Russia Forgets Too Much

The President is in Europe this week celebrating the anniversary of Hitler’s defeat. The news reports tend to ignore our part in the effort and routinely emphasize the great sacrifice of 26 million Russian deaths. Certainly no one wants to deny the Russians their share in the achievement, but what matters more is that their own government, their Marxist-Leninist Socialist system killed 62 million of them, nearly three times as many as the Germans, before its collapse.

What should matter also is the fact that no post-war Russian government has adequately acknowledged these dreadful murders; Russians themselves don’t seem to be aware of them; there are those who would like a Stalin back; President Putin appears to be just another thug like his predecessors, and our news media doesn’t see this as a problem. The "sainted" Gorbachev, much admired by the Nobel Prize committee, managed to carry on the killing tradition in the Baltics before he lost his job; now Putin continues it in Chechnya. So successful is the propaganda of the Russians and our left-wing media that few seem aware of this or of the nearly 7 million that were killed in the camps after the Stalin era.

Senator Moynihan said, "The world is a dangerous place." This is very true and the attitudes of our intellectuals add to the danger. Professor Steve Cullenberg of the University of California at Riverside was able to claim, "I think it is an exciting time to be a Marxist." One wonders where these academics park their brains. They are the people who teach our young and advise our governments. What may be more important, and a real worry is the way they continue their dislike of free markets (the ethical system) and worship of Socialism (the system based on envy and greed). Until we and the world learn to recognize what a murderous system the Marxist-Leninist form of Socialism was, the strong likelihood that any socialist system will become the same (read Hayek’s Why The Worst Get On Top) and the horrendous risks any society runs when a government is inadequately restrained, we can look forward to a miserable time in the future.

R. J. Rummel coined the word democide to describe a government killing its own citizens just because they were there, not executing them as punishment for a crime, but just killing them. He defined it as the murder of any person or people by a government, including genocide, politicide, and mass murder. The last century was big on this, Socialist governments in particular, but no government came even close to killing as many as the Russians, who epitomized the Marxist-Leninist form of Socialism. The low estimate of the numbers of their people killed by the Russian government during the Soviet era is 24 million; the high estimate is 127 million. Rummel settled for 62 million. Even the low estimate is way above the 15 million Russian battle deaths that occurred during the war.

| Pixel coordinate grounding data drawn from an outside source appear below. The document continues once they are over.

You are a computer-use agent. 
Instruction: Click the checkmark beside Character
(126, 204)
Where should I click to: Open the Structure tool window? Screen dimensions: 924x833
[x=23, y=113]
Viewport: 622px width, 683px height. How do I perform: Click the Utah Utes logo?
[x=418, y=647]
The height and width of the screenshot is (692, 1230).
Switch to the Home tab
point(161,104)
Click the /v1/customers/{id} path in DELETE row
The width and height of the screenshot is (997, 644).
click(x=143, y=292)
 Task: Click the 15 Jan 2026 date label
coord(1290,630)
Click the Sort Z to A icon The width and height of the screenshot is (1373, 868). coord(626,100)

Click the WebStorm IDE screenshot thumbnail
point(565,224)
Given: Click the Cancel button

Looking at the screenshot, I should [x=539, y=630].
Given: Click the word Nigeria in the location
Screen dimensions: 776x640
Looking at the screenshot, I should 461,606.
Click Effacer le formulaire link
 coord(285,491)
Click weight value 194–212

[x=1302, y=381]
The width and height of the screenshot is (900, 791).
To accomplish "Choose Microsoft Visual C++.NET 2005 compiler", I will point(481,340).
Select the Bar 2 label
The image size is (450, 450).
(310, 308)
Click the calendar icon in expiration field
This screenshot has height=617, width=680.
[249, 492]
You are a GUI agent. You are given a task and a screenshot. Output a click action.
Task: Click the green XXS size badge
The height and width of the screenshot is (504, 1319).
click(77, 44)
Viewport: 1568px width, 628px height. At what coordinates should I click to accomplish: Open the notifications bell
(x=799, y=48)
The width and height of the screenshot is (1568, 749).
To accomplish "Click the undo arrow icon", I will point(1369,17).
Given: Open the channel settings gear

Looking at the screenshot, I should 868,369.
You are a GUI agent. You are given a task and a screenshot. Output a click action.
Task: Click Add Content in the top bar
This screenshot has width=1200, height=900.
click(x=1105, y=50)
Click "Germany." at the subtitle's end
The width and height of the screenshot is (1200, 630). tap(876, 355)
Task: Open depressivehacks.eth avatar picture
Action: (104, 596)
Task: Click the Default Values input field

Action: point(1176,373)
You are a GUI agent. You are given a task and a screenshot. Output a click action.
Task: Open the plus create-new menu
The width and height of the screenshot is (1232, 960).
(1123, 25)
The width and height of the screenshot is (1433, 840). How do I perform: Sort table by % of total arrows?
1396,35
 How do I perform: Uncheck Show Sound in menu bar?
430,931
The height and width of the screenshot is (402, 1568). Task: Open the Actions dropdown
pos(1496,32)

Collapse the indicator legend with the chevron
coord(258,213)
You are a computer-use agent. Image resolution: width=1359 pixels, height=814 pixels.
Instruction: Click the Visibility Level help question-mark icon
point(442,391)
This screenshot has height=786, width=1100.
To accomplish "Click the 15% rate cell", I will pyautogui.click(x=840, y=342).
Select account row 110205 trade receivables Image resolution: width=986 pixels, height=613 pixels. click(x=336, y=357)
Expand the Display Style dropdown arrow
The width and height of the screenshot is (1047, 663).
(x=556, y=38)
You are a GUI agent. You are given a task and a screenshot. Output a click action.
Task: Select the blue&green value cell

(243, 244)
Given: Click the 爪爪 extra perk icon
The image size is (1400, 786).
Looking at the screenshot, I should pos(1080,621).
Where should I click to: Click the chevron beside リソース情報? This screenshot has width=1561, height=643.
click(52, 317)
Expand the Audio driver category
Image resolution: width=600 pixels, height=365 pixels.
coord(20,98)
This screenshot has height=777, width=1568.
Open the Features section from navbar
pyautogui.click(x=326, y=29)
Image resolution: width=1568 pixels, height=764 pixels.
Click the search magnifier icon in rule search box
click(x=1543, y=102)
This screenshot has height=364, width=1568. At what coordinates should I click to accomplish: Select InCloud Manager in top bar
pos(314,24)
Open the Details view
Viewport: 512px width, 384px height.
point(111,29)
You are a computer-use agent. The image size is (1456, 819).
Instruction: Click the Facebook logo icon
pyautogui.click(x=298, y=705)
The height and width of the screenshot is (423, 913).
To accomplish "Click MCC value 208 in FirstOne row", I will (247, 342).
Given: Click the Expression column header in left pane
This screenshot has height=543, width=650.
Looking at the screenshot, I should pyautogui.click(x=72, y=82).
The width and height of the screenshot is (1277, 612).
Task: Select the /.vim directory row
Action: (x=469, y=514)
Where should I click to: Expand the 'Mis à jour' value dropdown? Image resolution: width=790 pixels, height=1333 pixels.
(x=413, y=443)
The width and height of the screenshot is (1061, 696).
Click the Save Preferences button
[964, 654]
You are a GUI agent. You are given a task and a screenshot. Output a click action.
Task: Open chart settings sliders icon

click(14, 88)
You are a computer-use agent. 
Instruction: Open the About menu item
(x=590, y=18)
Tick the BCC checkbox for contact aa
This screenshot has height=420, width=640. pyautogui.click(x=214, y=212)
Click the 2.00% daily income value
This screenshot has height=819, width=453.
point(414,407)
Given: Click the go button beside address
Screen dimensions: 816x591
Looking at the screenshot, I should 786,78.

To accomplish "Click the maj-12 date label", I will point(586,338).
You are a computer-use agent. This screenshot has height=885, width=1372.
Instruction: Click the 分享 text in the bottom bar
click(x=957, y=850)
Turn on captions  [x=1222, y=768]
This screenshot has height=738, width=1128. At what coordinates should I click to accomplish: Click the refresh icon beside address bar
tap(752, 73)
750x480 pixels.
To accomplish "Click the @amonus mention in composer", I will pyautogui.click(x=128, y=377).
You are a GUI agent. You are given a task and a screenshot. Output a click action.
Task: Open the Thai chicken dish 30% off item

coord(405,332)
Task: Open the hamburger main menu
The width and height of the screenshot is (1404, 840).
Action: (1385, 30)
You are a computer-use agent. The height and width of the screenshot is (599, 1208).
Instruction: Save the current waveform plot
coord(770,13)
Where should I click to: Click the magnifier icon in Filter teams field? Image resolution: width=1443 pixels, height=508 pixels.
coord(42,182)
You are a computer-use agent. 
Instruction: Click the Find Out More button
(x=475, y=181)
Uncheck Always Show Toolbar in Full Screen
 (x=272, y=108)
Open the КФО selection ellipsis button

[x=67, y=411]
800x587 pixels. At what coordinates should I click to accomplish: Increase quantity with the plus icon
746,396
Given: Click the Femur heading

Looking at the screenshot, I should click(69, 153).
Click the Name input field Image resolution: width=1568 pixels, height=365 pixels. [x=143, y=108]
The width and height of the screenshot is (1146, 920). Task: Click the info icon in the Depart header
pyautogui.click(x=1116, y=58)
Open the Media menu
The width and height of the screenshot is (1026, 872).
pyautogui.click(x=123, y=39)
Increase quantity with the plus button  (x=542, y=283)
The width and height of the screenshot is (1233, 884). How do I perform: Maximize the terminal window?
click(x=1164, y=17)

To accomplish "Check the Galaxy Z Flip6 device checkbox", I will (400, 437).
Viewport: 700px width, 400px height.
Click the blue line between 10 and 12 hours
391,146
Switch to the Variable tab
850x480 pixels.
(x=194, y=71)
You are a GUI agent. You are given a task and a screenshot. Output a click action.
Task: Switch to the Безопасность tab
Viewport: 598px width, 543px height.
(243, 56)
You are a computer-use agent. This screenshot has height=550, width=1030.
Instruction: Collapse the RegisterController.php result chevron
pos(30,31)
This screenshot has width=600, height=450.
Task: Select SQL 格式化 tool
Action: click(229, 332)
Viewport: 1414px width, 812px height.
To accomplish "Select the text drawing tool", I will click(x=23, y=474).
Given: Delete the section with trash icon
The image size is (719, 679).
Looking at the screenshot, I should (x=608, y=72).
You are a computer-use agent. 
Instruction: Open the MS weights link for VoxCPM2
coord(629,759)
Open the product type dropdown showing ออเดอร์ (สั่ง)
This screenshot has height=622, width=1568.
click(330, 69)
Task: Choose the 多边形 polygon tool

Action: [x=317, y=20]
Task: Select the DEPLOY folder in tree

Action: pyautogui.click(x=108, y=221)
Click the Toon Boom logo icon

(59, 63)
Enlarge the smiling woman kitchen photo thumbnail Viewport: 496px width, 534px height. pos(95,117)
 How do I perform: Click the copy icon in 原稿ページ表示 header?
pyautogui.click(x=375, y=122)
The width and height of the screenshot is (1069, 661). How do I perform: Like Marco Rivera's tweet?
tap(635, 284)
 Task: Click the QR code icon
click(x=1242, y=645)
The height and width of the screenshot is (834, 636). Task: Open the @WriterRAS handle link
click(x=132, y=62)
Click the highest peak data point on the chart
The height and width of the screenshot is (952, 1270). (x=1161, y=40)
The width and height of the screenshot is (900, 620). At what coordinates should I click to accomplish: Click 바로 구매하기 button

Like any large organization a government occasionally gets things right, inadvertently or not, and Bush’s speech in Riga was no exception. He was correct to own up to our obvious blunders at Yalta, and he was correct to remind Putin of the need for Russia to own up to its Soviet past and regularize its relations with its immediate neighbors. Of course he didn’t do it to Putin’s face. It was much easier done, if a bit cowardly, while he was in the Baltics since they, like Chechnya, have suffered much from the Russian government, and have little reason to respect it.